Government will establish a Council for Technical, Vocational and Educational Training (COTVET) by the end of this year to guide policy makers and sensitize the public on its new focus on education.
This is to entrench the importance government attaches to vocational and technical education in the new education policy, so graduates of the subjects would be partners in the country's accelerated growth.
The Central Regional Minister, Nana Ato Arthur made this known at the 28th Annual Conference of Association of Heads of Catholic Higher Institutions at Cape Coast.
It was on the theme, “The New Education Reform, Producing A Ghanaian With A New Mentality-The TVET Factor.”
The Minister stated that the New Patriotic Party (NPP) government was ready to place Ghanaians at the centre of development in spite of challenges in resource mobilization.
According him, it was in view of this that the Ghana Poverty Reduction Strategy II was set up to ensure that the nation produced knowledgeable, well trained and healthy population with adequate capacity to support accelerated economic growth and poverty reduction.

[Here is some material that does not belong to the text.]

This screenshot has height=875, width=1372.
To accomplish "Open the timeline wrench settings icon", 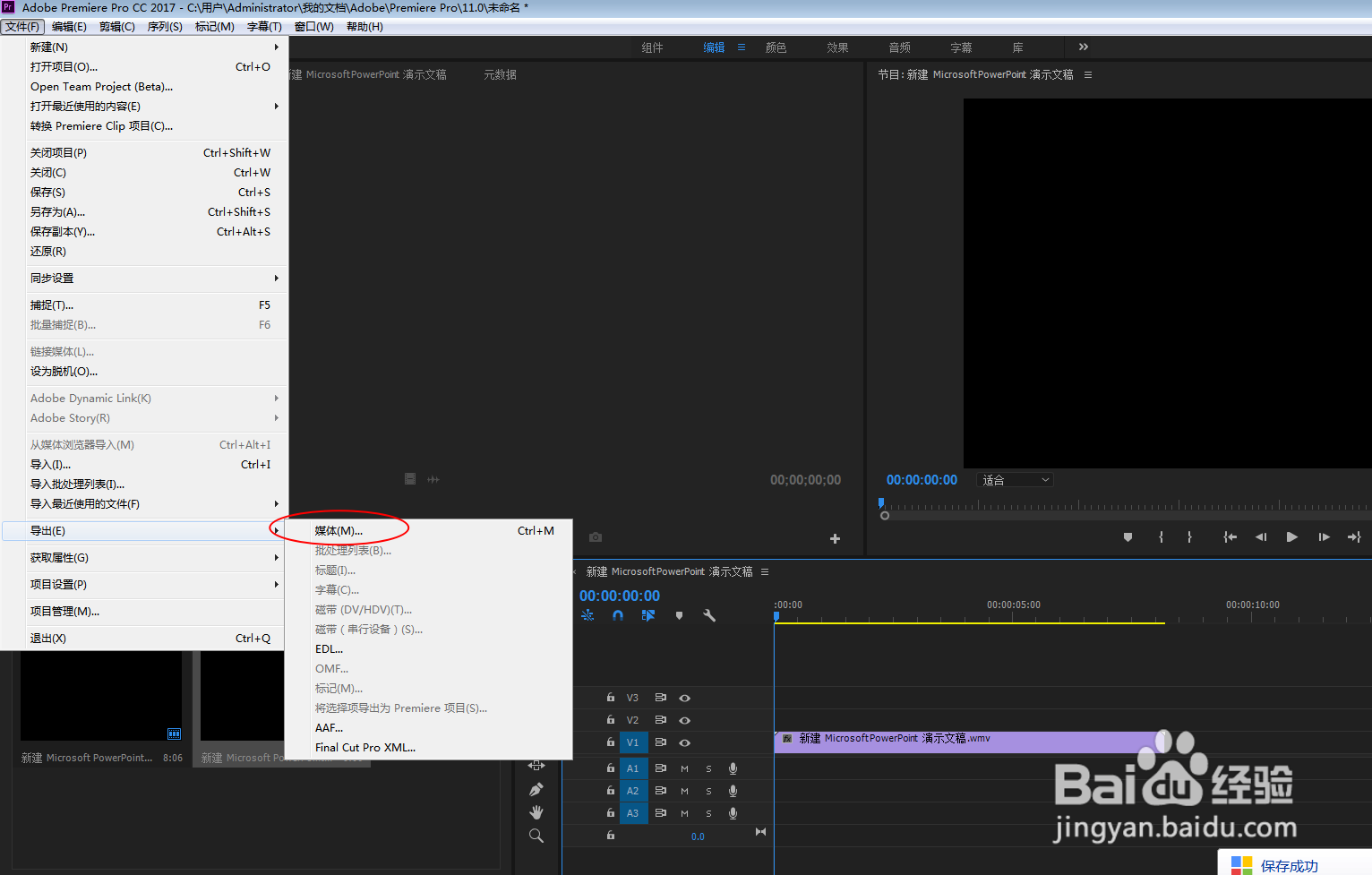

He expressed concern about the perception that it was only students who are not good academically that attended vocational and technical schools, adding that government was putting measures in place to expand infrastructure in vocational and technical institutions in the country.
“Government also understands the importance of vocational and technical education towards the accelerated growth of the country, hence its decision to establish COTVET.”
He revealed that the National Youth and Employment Programme (NYEP) has registered a total of over 174,670 people in the country since its inception in 2006, adding that out of the number, over 78,195, representing 45 percent were employed in 2006 alone.
In his keynote address, the Director for the Institute of Educational Planning and Administration at the University of Cape Coast (UCC), Dr. Albert L. Dare, hinted that 60 percent of Junior High School (JHS) leavers failed to gain admission into Senior High Schools (SHS) while the universities could absorb only 10 percent of any batch of SHS leavers. He therefore called for modernization and expansion of Technical and Vocational Institutions to reduce the threat, and emphasized the need for the public to change their perception about Technical, Vocational Education Training (TVET).
The Archbishop of Cape Coast, Peter Cardinal Kojo Appiah Turkson, who chaired the function, called on the government to invest more in TVET.